Hamowanie aktywności domeny kinazowej okazało się cenną strategią walki z chorobami nowotworowymi, czego dowodzi kliniczny sukces kilku niskocząsteczkowych inhibitorów kinaz (Tabela 1). W wielu ośrodkach na świecie poszukiwane są związki niskocząsteczkowe, które mogłyby służyć jako efektywne inhibitory tych enzymów, a w perspektywie również leki przeciwnowotworowe. W ostatnich latach ponad 100 niskocząsteczkowych związków znalazło się na różnych etapach testów klinicznych [10, 11]. Ponad 20 z nich to blokery kieszeni ATP enzymu [8]. Kilka inhibitorów kinaz zostało zatwierdzonych przez Agencję Żywności i Leków (US Food and Drug Administration) jako leki przeciwnowotworowe [12, 13, 14, 15].

Literatura

1. Gerhard Krauss, Biochemistry of Signal Transduction and Regulation. 4th Edition. Copyright 2008 WILEY-VCH Verlag GmbH & Co. KgaA, Weinheim
2. Hanks, S.K.; Hunter, T. Protein kinases 6. The eukaryotic protein kinase superfamily: kinase (catalytic) domain structure and classification. The FASEB Journal, 1995, 9 (8), 576-596.
3. Johnson, L.N.; Lowe, E.D.; Noble, M.E.M. The structural basis for substrate recognition and control by protein kinases. FEBS Lett., 1998, 430 (1-2), 1-11.
4. Manning, G.; Whyte, D.B.; Martinez, R.; Hunter, T.; Sudarsanam, S. The Protein Kinase Complement of the Human Genome. Science, 2002, 298 (5600), 1912-1934.
5. Al-Obeidi, F.A.; Wu, J.J.; Lam, K.S. Protein tyrosine kinases: Structure, substrate specificity, and drug discovery. Peptide Science, 1998, 47 (3), 197-223.
6. Knuutila, S.; Björkqvist, A.M.; Autio, K.; Tarkkanen, M.; Wolf, M.; Monni, O.; Szymanska, J.; Larramendy, M.L.; Tapper, J.; Pere, H.; El-Rifai, W.; Hemmer, S.; Wasenius, V.M.; Vidgren, V.; Zhu, Y. DNA copy number amplifications in human neoplasms: review of comparative genomic hybridization studies.
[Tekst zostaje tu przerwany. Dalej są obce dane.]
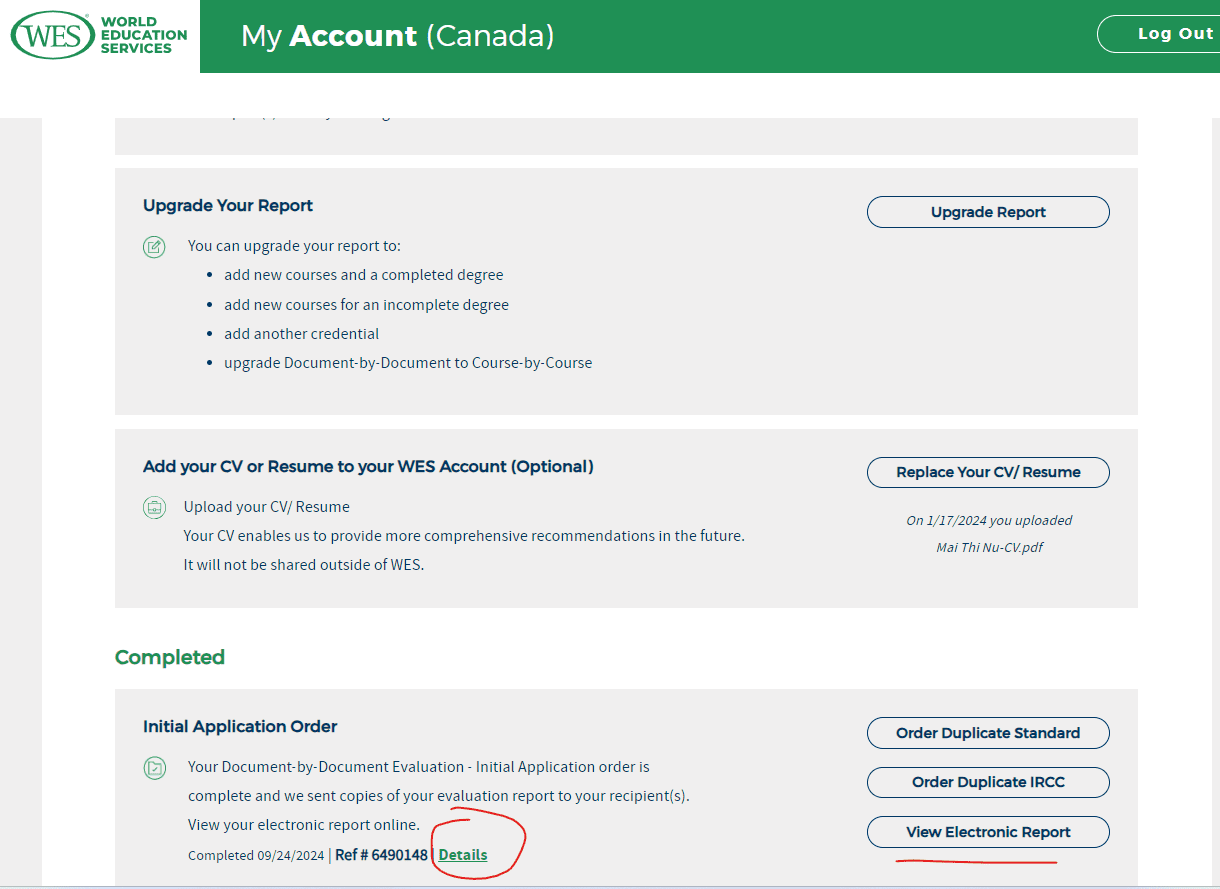The image size is (1220, 889).
Task: Open View Electronic Report
Action: tap(988, 832)
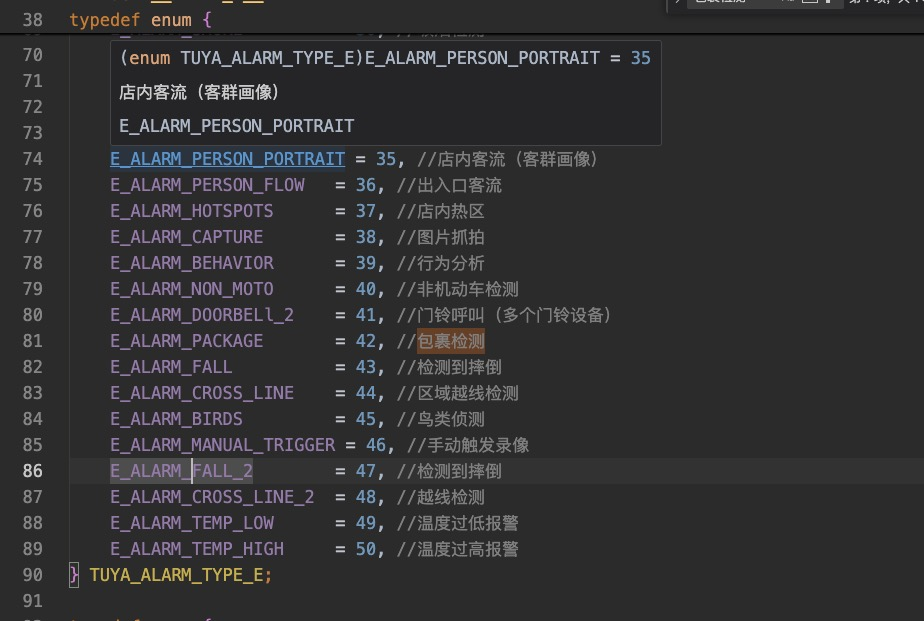The image size is (924, 621).
Task: Select the E_ALARM_PERSON_PORTRAIT identifier on line 74
Action: (227, 159)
Am. J. Pathol., 1998, 152 (5), 1107-1123.
7. Cohen, P. Protein kinases - the major drug targets of the twenty-first century? Nat Rev Drug Discov, 2002, 1 (4), 309-315.
8. Traxler, P. Tyrosine kinases as targets in cancer therapy - successes and failures. Expert Opinion on Therapeutic Targets, 2003, 7 (2), 215-234.
9. Levitzki, A. Protein Kinase Inhibitors as a Therapeutic Modality. Accounts of Chemical Research, 2003, 36 (6), 462-469.
10. Li, R.; Stafford, J.A. Kinase Inhibitor Drugs. Wiley 2009.
11. Bollag, G.; Tsai, J.; Zhang, J.; Zhang, C.; Ibrahim, P.; Nolop, K.; Hirth, P. Vemurafenib: the first drug approved for BRAF-mutant cancer. Nat Rev Drug Discov, 2012, 11 (11), 873-886.
12. Noble, M.E.M.; Endicott, J.A.; Johnson, L.N. Protein Kinase Inhibitors: Insights into Drug Design from Structure. Science, 2004, 303 (5665), 1800-1805.
13. Giordano, S.; Petrelli, A. From Single- to Multi-Target Drugs in Cancer Therapy: When Aspecificity Becomes an Advantage. Curr. Med. Chem., 2008, 15 (5), 422-432.
14. Janne, P.A.; Gray, N.; Settleman, J. Factors underlying sensitivity of cancers to small-molecule kinase inhibitors. Nat Rev Drug Discov, 2009, 8 (9), 709-723.
15. Zhang, J.; Yang, P.L.; Gray, N.S. Targeting cancer with small molecule kinase inhibitors. Nat Rev Cancer, 2009, 9 (1), 28-39.